Er erinnerte sich an die Affinitäten zwischen seinem Vater und Emilio Lussu.

"Lussu ist Teil unseres politischen und zivilen Erbes, der Erinnerung an ein sauberes und mutiges Italien".

Armungia, die Stadt Lussu und ihr Paraloup, das piemontesische Bergdorf, das von der Stiftung „Nuto Revelli“ gerettet wurde.

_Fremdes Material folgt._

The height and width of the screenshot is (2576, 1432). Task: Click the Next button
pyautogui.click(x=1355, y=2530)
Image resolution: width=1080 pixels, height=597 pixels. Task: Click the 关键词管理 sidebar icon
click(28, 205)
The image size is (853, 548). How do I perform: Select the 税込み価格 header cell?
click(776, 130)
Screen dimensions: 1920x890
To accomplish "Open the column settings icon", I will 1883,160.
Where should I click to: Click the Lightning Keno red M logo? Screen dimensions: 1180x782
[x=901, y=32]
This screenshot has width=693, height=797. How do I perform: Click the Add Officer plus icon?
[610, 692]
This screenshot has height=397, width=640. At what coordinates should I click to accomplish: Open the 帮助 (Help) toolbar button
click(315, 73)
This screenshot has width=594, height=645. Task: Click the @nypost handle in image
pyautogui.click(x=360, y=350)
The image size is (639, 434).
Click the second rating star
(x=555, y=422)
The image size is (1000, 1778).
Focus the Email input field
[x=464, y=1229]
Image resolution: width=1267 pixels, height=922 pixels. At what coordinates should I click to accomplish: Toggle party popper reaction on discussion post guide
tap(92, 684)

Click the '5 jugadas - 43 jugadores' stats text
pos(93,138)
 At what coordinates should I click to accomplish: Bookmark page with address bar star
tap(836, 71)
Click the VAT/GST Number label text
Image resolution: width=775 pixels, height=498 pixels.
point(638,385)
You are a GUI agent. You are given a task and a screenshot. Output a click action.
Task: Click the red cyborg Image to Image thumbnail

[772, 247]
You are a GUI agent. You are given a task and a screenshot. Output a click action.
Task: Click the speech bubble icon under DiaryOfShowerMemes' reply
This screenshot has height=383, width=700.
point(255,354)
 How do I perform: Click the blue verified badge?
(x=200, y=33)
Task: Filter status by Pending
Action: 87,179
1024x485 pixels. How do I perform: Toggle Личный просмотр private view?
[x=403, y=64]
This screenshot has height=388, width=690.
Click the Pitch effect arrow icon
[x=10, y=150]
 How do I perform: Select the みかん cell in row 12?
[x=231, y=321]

Zwei ähnliche Schicksale.

„Paraloup ist wie Armungia, sie sind Symbole vieler kleiner Dörfer, die vom Verschwinden bedroht sind. Wir haben Paraloup neues Leben eingehaucht, wo die Partisanenformation „Gerechtigkeit und Freiheit“ von Duccio Galimberti und Dante Livio Bianco geboren wurde. Das Dorf wurde vollständig verlassen und entvölkert. Mit diesem Projekt versuchen wir, die Hoffnung auf Wiedergeburt in die Binnengebiete zurückzubringen, wo es eine tiefe Geschichte und eine Ansammlung von Erfahrungen und Traditionen gibt, die der Bauern- und Bergzivilisation zuzuschreiben sind, die uns so viele Werte zu vermitteln hat. Eine große Herausforderung unserer Zeit, politisch, kulturell, sozial und wirtschaftlich“.